------ Passage ------

Many know her as the head and CEO of House of Tara but not many know the depth of her story. In this episode of King Woman, Tara speaks on growing up with family feuds, neglect, and much more.
Read excerpts below
Growing up in retrospect, when I was a child, I couldn’t wait to leave home, I couldn’t wait to get married. I got married very early, I got married at 24 because I came up from a polygamous family.
Now as an adult, I’m able to look back at my childhood and see some of the interesting things and enjoy the memories but at the time, I was looking for exit.
My father had two wives when I was growing up, my mum wasn’t one of them so I grew up with two step mothers. I was an only child to my both parents so every single thing that I had was in half.
So, I hoped and I aspire that my own daughter or children will never have that experience of just not knowing. As an adult, I almost can tell why it happened the way it did and I’m grateful that I went through that experience.
I had two step-mothers and it was interesting that I had both one fantastic step-mother and one that wasn’t that fantastic. I had one who didn’t have her own children that I became like her adopted daughter. I also had one who was in the house when my mum was there.
And so they had a banter and they had that hatred between themselves and I was now the subject to express her hatred for my mum and so I was treated very maliciously on the account that she was the one whom my mum more or less was always having this fight with.
She had her own two children, my other step mother didn’t have any children but she was kind and she’s very kind to me. I grew up always wondering what my mum would have done in every situations.
So when I was about to go into secondary school and my father said no, because my older brother didn’t pass the exams and although I passed the exams, I couldn’t go because he was older than me.
So I was now then deprived of entering secondary school just simply because…I felt that because my mum wasn’t there because if my mum was there, she would have fought the battle to ensure that I went inspite of the fact that my brother didn’t do well.
My kind step-mother stood up and had a big fight with my father and said no, this can’t happen. It doesn’t matter whether your son passed or not and even if he’s older, she has to go.
I remember trying to get into the university as well at the time when you wanted to go into a particular school and that school didnt give you admission and they post you to another university that you didn’t want and you have to work your way and my step-mum was very gentle and I always wondered if my mum was here.

------

**Exercises to complete:**
**1.** According to the excerpts about Tara, at what age did she get married?
**2.** Reproduce the part of the excerpts about Tara starting at "So when I was" and ending at "didn’t do well.".
**3.** List every member of Tara's family whom she refers to in the excerpts about her.

------ Entries provided ------

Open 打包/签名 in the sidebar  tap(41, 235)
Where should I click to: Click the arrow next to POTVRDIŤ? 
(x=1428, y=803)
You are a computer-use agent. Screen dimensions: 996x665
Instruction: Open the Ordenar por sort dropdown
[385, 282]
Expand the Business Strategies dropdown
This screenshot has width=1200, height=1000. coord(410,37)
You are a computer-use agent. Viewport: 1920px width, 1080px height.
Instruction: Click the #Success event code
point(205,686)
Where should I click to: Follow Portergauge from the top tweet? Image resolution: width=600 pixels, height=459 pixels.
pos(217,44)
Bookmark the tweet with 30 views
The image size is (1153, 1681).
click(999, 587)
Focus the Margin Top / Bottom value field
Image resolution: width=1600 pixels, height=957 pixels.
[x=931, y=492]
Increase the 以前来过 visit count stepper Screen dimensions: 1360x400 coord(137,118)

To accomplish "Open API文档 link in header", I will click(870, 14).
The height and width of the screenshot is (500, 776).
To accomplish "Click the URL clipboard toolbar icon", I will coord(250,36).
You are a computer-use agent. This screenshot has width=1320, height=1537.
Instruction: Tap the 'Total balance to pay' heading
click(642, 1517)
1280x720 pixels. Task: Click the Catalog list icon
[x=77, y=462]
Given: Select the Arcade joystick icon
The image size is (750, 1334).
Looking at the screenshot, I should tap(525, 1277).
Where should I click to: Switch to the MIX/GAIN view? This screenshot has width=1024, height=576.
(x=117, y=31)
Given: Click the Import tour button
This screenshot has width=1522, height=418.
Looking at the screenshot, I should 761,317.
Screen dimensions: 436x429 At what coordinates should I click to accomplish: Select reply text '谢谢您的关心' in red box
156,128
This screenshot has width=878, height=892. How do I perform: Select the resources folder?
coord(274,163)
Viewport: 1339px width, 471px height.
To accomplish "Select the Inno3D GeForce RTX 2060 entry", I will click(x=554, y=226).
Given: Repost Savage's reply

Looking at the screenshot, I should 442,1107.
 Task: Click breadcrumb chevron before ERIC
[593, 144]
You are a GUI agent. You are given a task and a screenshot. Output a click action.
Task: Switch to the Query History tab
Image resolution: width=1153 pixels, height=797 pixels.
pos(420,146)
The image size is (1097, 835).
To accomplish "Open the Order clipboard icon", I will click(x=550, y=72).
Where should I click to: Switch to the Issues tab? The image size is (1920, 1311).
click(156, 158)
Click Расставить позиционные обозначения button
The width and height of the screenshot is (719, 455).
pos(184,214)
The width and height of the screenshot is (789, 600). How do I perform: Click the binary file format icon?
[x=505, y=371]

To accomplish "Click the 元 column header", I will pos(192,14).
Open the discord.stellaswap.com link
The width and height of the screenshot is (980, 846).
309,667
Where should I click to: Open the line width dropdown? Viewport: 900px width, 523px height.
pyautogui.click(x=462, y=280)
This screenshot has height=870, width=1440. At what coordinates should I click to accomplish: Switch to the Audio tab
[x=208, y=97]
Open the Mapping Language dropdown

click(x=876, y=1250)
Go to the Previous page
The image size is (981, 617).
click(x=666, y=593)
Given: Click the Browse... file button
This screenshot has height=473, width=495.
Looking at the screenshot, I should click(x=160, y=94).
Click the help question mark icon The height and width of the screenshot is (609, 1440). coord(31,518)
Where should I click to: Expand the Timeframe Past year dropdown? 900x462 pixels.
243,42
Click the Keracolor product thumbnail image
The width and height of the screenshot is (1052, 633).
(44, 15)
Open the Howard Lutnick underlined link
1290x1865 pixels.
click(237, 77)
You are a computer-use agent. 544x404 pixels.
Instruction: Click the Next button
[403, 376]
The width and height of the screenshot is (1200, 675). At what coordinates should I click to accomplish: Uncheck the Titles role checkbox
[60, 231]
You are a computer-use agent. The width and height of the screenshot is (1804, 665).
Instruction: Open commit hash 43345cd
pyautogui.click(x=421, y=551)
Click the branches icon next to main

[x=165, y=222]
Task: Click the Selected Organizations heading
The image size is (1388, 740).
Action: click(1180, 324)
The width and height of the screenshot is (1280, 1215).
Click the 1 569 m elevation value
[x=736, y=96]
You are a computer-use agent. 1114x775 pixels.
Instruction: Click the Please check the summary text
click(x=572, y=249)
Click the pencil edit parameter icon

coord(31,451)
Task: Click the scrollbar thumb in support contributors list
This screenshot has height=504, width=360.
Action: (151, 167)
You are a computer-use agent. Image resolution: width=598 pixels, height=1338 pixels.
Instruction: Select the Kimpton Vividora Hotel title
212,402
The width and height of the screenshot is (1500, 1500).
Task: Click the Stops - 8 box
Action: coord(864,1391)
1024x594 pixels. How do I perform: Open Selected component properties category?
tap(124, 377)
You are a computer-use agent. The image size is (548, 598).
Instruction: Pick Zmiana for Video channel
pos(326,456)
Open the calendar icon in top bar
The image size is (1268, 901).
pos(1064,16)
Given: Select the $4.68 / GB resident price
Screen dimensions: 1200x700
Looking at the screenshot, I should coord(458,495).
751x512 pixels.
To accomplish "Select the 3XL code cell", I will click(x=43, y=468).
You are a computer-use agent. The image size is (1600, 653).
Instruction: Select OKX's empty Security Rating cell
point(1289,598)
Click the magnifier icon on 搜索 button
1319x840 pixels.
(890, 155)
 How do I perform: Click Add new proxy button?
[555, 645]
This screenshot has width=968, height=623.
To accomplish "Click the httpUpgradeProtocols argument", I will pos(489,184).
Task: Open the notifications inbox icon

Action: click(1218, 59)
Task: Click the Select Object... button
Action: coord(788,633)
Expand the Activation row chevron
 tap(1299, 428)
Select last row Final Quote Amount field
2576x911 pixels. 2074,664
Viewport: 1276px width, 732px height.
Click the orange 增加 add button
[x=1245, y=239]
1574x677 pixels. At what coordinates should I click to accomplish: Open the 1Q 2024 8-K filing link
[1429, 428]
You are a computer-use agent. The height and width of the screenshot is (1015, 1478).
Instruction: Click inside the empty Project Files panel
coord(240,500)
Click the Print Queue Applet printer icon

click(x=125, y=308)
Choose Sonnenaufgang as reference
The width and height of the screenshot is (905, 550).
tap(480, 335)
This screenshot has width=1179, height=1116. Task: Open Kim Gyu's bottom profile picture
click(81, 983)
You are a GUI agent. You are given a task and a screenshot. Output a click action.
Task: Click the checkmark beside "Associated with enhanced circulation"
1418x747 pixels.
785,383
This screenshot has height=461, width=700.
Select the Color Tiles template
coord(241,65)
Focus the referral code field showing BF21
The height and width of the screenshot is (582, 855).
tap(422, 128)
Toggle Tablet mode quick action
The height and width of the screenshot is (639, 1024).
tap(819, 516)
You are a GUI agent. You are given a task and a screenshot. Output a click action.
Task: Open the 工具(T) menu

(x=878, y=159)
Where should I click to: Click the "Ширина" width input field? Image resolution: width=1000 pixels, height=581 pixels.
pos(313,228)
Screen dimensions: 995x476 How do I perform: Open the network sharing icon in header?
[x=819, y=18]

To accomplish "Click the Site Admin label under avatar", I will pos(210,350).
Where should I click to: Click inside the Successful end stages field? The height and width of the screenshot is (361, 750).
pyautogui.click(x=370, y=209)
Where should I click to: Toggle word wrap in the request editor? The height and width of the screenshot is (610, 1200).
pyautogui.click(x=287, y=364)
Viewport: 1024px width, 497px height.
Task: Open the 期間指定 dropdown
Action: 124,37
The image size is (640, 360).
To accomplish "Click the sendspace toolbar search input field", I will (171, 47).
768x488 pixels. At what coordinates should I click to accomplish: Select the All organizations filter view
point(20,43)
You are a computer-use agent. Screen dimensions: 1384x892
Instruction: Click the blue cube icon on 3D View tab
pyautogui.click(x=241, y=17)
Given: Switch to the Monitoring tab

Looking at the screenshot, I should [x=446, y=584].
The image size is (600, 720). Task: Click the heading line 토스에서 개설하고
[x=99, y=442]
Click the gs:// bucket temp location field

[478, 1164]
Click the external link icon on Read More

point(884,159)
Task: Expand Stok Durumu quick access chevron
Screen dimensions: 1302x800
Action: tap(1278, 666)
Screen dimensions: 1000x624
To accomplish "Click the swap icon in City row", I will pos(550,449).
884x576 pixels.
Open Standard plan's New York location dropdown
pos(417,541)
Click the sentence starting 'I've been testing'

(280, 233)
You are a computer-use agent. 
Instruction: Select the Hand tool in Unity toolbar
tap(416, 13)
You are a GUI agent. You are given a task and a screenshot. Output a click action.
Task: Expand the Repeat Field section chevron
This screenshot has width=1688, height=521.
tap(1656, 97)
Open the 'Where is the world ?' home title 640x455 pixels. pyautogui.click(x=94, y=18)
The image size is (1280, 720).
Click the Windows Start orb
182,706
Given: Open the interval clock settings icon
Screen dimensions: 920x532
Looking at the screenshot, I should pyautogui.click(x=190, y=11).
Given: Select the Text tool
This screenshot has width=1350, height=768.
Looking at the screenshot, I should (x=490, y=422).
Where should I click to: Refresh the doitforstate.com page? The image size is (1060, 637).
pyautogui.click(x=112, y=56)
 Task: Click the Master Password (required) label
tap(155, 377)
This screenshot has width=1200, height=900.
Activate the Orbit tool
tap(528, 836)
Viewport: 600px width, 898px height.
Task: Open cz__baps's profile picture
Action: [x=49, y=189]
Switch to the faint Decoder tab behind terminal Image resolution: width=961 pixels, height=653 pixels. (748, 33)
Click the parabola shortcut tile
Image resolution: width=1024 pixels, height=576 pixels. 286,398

------

**Answers to this exercise:**
**1.** She got married at 24.

**2.**
So when I was about to go into secondary school and my father said no, because my older brother didn’t pass the exams and although I passed the exams, I couldn’t go because he was older than me.
So I was now then deprived of entering secondary school just simply because…I felt that because my mum wasn’t there because if my mum was there, she would have fought the battle to ensure that I went inspite of the fact that my brother didn’t do well.

**3.** Her father; her mum; the kind step-mother who had no children of her own; the other step-mother, who treated her maliciously; that step-mother's two children; her older brother; her own daughter or children.